» **Data records**:
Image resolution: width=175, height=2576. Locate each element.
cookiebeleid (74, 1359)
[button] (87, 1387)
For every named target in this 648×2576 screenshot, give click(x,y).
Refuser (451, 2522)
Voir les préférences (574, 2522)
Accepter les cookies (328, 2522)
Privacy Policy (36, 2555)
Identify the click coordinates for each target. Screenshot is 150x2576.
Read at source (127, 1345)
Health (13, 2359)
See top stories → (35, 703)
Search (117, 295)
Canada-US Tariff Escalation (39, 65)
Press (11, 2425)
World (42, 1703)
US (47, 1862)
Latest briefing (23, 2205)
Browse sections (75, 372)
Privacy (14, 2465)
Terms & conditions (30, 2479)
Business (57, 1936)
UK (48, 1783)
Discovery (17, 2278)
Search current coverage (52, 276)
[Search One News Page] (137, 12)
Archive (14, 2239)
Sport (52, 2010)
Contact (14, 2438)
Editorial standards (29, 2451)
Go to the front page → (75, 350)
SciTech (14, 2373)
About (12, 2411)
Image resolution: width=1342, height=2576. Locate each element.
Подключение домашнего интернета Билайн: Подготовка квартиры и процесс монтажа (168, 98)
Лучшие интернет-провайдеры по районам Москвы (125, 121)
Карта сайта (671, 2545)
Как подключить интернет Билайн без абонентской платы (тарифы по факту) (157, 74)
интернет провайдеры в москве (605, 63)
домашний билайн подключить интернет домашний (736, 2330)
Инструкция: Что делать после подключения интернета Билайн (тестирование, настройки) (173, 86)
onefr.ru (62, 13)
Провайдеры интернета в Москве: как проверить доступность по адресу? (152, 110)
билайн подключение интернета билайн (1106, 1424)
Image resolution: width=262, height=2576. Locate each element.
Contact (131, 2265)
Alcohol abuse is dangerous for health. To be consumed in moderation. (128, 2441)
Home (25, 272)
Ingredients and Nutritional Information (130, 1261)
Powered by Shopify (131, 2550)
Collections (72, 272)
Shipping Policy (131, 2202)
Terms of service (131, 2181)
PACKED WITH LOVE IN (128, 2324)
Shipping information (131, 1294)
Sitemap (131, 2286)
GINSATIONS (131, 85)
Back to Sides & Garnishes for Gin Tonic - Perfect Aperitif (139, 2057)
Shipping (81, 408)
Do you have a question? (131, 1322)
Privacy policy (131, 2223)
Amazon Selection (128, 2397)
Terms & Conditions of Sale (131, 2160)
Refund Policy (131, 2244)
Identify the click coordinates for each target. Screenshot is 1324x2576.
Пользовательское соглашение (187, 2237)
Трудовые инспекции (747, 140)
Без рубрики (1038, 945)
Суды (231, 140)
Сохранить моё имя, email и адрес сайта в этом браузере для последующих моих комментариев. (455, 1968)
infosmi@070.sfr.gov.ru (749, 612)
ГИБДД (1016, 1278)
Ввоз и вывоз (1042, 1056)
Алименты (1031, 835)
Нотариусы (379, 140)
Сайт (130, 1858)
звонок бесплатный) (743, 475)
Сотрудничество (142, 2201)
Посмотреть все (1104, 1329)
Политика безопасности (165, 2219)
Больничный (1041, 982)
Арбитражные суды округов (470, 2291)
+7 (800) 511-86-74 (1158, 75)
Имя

» **Work request**:
Please retype all of the records above exactly as they are.

» **Solution to the exercise**:
Image resolution: width=175, height=2576. Locate each element.
cookiebeleid (74, 1359)
[button] (87, 1387)
For every named target in this 648×2576 screenshot, give click(x,y).
Refuser (451, 2522)
Voir les préférences (574, 2522)
Accepter les cookies (328, 2522)
Privacy Policy (36, 2555)
Identify the click coordinates for each target. Screenshot is 150x2576.
Read at source (127, 1345)
Health (13, 2359)
See top stories → (35, 703)
Search (117, 295)
Canada-US Tariff Escalation (39, 65)
Press (11, 2425)
World (42, 1703)
US (47, 1862)
Latest briefing (23, 2205)
Browse sections (75, 372)
Privacy (14, 2465)
Terms & conditions (30, 2479)
Business (57, 1936)
UK (48, 1783)
Discovery (17, 2278)
Search current coverage (52, 276)
[Search One News Page] (137, 12)
Archive (14, 2239)
Sport (52, 2010)
Contact (14, 2438)
Editorial standards (29, 2451)
Go to the front page → (75, 350)
SciTech (14, 2373)
About (12, 2411)
Image resolution: width=1342, height=2576. Locate each element.
Подключение домашнего интернета Билайн: Подготовка квартиры и процесс монтажа (168, 98)
Лучшие интернет-провайдеры по районам Москвы (125, 121)
Карта сайта (671, 2545)
Как подключить интернет Билайн без абонентской платы (тарифы по факту) (157, 74)
интернет провайдеры в москве (605, 63)
домашний билайн подключить интернет домашний (736, 2330)
Инструкция: Что делать после подключения интернета Билайн (тестирование, настройки) (173, 86)
onefr.ru (62, 13)
Провайдеры интернета в Москве: как проверить доступность по адресу? (152, 110)
билайн подключение интернета билайн (1106, 1424)
Image resolution: width=262, height=2576. Locate each element.
Contact (131, 2265)
Alcohol abuse is dangerous for health. To be consumed in moderation. (128, 2441)
Home (25, 272)
Ingredients and Nutritional Information (130, 1261)
Powered by Shopify (131, 2550)
Collections (72, 272)
Shipping Policy (131, 2202)
Terms of service (131, 2181)
PACKED WITH LOVE IN (128, 2324)
Shipping information (131, 1294)
Sitemap (131, 2286)
GINSATIONS (131, 85)
Back to Sides & Garnishes for Gin Tonic - Perfect Aperitif (139, 2057)
Shipping (81, 408)
Do you have a question? (131, 1322)
Privacy policy (131, 2223)
Amazon Selection (128, 2397)
Terms & Conditions of Sale (131, 2160)
Refund Policy (131, 2244)
Identify the click coordinates for each target. Screenshot is 1324x2576.
Пользовательское соглашение (187, 2237)
Трудовые инспекции (747, 140)
Без рубрики (1038, 945)
Суды (231, 140)
Сохранить моё имя, email и адрес сайта в этом браузере для последующих моих комментариев. (455, 1968)
infosmi@070.sfr.gov.ru (749, 612)
ГИБДД (1016, 1278)
Ввоз и вывоз (1042, 1056)
Алименты (1031, 835)
Нотариусы (379, 140)
Сайт (130, 1858)
звонок бесплатный) (743, 475)
Сотрудничество (142, 2201)
Посмотреть все (1104, 1329)
Политика безопасности (165, 2219)
Больничный (1041, 982)
Арбитражные суды округов (470, 2291)
+7 (800) 511-86-74 (1158, 75)
Имя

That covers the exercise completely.